··· Material shown

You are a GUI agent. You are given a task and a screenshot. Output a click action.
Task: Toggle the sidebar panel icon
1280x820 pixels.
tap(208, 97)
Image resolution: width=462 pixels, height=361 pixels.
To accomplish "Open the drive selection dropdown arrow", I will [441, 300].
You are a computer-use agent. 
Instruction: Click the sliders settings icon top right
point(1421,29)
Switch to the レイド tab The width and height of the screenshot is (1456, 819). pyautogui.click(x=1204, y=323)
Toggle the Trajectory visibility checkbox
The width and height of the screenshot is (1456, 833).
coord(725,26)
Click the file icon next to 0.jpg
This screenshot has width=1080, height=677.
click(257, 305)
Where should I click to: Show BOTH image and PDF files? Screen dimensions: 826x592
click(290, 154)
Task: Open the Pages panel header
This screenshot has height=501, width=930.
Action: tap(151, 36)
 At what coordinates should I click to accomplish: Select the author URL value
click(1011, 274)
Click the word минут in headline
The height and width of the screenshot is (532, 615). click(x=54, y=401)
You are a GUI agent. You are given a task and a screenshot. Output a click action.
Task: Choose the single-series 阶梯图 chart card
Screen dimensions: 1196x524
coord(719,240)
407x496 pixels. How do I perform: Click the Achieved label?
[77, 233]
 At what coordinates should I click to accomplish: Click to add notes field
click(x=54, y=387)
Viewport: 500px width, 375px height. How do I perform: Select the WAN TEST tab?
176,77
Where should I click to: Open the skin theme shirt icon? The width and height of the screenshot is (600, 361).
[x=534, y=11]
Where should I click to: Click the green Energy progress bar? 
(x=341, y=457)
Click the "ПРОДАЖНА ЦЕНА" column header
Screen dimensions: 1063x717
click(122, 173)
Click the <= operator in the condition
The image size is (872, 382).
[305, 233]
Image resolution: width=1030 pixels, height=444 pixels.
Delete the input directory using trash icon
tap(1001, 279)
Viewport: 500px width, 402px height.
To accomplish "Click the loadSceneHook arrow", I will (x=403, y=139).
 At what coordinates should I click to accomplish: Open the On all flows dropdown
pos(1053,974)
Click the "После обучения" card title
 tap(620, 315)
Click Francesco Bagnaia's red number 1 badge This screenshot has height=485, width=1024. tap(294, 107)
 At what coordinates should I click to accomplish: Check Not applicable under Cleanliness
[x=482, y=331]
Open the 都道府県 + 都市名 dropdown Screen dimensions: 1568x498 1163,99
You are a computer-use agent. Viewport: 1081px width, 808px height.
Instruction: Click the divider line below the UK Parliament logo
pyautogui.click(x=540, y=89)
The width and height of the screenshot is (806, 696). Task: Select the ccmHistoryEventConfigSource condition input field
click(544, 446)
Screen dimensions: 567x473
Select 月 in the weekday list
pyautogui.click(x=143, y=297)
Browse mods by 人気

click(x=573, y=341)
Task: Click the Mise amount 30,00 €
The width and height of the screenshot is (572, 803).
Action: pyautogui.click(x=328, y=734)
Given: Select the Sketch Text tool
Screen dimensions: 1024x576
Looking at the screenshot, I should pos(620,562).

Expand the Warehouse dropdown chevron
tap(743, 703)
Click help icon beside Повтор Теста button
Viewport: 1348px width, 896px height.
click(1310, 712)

······

:: Exercise brief ::
Return, from the data, each line that has the word "computer" in it.

:: Output ::
You are a computer-use agent. 
You are a computer-use agent. Viewport: 1081px width, 808px height.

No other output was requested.